*** Records to process Section Begins ***

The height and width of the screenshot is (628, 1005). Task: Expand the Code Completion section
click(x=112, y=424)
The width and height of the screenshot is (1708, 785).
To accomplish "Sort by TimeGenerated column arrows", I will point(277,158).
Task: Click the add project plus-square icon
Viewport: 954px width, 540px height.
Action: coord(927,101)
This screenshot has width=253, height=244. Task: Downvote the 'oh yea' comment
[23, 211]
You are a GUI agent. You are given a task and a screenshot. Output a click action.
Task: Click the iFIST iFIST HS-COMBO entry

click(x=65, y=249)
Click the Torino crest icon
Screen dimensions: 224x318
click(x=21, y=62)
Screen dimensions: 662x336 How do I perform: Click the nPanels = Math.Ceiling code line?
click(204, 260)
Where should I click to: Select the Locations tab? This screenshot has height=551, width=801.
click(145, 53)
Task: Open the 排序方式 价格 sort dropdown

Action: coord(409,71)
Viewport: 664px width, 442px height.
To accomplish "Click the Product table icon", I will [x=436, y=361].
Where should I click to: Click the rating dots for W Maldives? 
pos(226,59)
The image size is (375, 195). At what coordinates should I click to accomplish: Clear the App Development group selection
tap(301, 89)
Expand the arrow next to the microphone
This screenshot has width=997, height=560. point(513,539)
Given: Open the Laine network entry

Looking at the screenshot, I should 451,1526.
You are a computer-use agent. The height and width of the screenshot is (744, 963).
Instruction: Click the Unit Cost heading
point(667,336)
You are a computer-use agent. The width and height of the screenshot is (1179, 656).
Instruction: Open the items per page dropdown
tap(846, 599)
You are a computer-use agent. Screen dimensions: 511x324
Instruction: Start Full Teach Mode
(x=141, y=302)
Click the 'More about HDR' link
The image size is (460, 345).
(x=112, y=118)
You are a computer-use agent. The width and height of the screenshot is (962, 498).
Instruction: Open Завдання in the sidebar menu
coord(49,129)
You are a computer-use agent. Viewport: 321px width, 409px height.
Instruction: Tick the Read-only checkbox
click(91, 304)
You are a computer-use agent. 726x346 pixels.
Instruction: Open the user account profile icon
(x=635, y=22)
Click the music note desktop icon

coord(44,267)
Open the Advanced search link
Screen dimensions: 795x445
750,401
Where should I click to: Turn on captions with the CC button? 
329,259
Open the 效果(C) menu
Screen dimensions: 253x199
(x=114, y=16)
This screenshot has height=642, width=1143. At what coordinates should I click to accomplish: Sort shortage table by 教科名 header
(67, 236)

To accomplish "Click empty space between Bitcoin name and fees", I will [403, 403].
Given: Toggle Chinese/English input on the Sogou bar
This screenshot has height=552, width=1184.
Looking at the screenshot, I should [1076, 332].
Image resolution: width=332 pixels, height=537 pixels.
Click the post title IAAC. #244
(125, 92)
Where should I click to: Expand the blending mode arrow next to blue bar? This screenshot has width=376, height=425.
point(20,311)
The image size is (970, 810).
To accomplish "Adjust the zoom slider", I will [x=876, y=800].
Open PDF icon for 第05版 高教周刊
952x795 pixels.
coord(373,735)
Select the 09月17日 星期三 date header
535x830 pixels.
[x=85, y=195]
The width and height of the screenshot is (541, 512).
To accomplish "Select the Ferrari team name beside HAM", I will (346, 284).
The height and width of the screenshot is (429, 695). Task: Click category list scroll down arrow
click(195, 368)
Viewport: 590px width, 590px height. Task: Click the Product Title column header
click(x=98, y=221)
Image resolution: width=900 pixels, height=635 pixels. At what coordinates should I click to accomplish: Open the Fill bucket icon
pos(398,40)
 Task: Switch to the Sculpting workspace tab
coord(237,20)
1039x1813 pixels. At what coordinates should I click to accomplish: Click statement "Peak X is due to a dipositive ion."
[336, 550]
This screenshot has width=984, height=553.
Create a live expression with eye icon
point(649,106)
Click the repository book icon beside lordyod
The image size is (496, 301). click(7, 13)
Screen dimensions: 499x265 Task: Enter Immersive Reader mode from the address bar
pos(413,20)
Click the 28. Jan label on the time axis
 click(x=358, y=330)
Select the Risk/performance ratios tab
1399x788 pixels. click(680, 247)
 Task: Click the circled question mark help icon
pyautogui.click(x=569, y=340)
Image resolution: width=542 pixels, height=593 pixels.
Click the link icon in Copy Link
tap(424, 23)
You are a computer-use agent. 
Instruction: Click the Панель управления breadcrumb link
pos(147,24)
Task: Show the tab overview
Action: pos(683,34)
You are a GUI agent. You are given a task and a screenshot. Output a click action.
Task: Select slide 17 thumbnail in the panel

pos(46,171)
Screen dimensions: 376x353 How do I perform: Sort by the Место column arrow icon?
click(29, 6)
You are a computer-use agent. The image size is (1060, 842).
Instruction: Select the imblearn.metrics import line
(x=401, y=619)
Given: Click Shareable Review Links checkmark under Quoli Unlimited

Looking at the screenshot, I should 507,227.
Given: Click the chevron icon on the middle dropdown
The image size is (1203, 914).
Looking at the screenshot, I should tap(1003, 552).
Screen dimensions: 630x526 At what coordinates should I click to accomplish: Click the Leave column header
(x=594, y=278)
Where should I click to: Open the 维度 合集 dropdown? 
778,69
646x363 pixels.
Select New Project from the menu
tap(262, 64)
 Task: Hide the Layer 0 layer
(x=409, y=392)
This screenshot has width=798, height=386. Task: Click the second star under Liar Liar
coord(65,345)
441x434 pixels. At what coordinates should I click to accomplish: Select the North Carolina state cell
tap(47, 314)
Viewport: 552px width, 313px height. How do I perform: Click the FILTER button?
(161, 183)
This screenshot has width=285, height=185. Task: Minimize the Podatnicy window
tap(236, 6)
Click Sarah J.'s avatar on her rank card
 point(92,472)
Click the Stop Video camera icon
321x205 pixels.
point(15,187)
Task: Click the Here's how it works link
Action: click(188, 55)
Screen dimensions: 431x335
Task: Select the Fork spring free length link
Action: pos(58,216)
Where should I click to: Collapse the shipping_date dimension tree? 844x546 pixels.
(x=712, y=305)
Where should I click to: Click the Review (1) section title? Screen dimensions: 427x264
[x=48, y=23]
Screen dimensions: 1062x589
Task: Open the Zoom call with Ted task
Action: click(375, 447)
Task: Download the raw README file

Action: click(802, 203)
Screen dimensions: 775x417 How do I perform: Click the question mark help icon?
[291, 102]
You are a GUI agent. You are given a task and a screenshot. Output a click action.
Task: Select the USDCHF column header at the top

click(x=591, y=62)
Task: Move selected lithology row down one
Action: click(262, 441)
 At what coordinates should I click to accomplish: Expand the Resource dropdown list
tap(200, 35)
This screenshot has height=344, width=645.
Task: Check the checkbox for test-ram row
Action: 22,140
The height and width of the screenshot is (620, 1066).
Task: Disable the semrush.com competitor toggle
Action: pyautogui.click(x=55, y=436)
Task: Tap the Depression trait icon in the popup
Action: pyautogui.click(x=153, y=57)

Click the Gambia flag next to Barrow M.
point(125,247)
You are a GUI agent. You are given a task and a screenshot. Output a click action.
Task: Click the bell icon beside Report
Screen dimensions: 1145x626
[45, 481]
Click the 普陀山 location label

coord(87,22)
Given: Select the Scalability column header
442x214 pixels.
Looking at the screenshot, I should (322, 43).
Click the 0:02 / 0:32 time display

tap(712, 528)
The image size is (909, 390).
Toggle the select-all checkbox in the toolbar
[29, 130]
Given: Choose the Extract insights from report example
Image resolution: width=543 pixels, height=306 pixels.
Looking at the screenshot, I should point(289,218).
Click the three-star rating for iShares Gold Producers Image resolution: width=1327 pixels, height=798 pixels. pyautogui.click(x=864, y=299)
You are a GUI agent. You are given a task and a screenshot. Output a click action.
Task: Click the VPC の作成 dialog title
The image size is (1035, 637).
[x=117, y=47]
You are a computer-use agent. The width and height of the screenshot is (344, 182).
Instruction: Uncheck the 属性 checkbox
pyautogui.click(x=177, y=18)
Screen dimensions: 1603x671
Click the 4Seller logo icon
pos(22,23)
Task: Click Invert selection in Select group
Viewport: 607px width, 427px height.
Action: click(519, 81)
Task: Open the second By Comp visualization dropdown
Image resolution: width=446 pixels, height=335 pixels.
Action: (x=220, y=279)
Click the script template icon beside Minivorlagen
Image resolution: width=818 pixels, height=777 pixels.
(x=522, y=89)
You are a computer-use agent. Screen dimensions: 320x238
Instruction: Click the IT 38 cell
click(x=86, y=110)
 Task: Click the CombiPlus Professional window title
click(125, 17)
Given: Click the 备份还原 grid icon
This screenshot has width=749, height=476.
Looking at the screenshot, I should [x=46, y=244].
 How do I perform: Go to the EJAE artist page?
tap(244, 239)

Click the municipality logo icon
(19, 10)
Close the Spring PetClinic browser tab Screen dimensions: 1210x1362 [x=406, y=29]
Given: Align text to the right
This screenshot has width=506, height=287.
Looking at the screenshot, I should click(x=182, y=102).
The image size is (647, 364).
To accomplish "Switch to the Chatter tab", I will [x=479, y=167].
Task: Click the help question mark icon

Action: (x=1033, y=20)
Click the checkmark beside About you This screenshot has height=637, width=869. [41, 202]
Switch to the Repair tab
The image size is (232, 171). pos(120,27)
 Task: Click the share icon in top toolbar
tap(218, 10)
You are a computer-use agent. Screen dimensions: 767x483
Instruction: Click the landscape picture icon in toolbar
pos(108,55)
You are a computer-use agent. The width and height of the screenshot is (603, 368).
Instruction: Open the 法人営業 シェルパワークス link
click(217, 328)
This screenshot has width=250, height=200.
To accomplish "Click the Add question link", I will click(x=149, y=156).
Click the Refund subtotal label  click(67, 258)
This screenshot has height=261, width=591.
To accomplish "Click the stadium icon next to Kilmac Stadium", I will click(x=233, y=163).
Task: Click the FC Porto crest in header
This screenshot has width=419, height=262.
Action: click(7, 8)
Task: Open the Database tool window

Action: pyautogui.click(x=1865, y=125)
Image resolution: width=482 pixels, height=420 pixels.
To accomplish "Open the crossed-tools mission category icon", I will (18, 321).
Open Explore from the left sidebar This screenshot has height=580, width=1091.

*** Records to process Section Ends ***

§ Description of the task: Filter the records down to the lines containing the word "name", and copy those.

§ Your response:
To accomplish "Click empty space between Bitcoin name and fees", I will [403, 403].
To accomplish "Select the Ferrari team name beside HAM", I will (346, 284).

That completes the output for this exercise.